Segenap Institusi vital yang mengawal Pemilu 2009 tidak mampu bertindak elegan karena hukum dan aturan seolah tidak memiliki kewibawaan politik. Itu yang harus jelas berhubungan dengan harga diri politik dan hukum yang sedang diurus lembaga negara seperti KPU dan MA. Semua pihak menuntut keadilan politik. Keadilan memang harus mendapat pengutamaan dalam setiap keputusan politik dan hukum. Namun, kita juga sadar tidak gampang melakukan hal itu.

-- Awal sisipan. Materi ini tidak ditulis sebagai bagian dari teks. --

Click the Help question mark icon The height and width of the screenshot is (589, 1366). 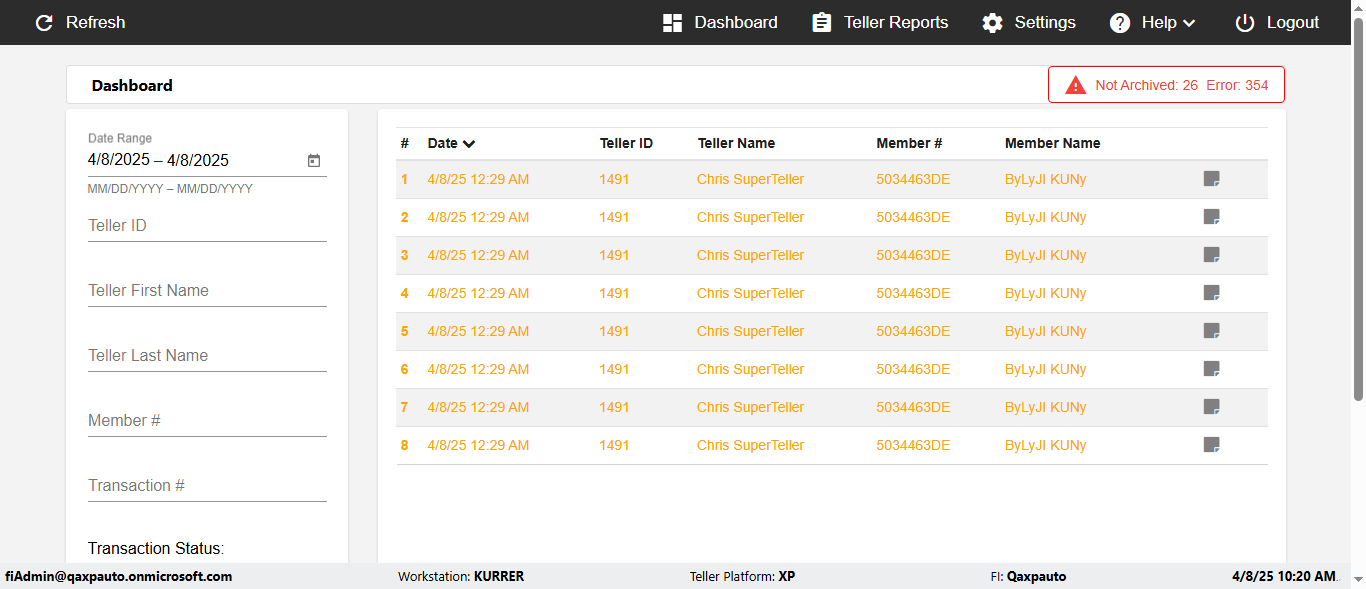tap(1120, 23)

Keadilan adalah kualitas yang melampaui konteks hukum semata. Keadilan niscaya menjadi persoalan sosiologis berkaitan dengan problem politik, hukum, ekonomi, dan budaya. Ada dua persoalan utama yang perlu dibangun. Pertama, keadilan harus berhubungan dengan style of law. Praktik hukum semestinya mengidentifikasikan keadilan secara ketat. Tanpa penjunjungan keadilan, pemangku hukum serentak kehilangan pendasarannya. Kedua, keadilan harus menjadi trait of law. Keadilan merupakan aspek paling penting yang menentukan karakter hukum. Keadilan menjadi keberpihakan dan perjuangan institusi hukum. Juga persaksian sosial politik bangsa ini. Bangsa yang tidak membiasakan hidup dalam keadilan akan dengan mudah mengalami ketidakadilan!
Otoritas
Kita butuh otoritas. Bukan hanya hukum, melainkan juga etik. Maka, diperlukan di sini apa yang kita sebut dengan rasionalitas. Akal sehat (rasionalitas) harus mendasari semua pilihan politik dan keputusan hukum. Hal itu akan mendorong kebutuhan paling penting bahwa bangsa ini harus memberikan keadilan kepada rakyat yang sudah terlalu banyak berkurban ini.
Negara tidak boleh hanya menunjukkan otoritas hukum dan politik, tetapi juga kewibawaan moral-etis yang tidak mengacaukan kesadaran publik. Di situ akan muncul keadilan paling asali. Atau, meminjam bahasa Ronald Dworkin dalam Justice in Robe (2006), keadilan tidak boleh hanya mendekam dalam 'jubah' indah para pengurus hukum dan politik. Pengungkapan keadilan tidak akan pernah terjadi dalam situasi, saat negara terlalu egois dengan hanya memikirkan sekian banyak implikasi politik sempit.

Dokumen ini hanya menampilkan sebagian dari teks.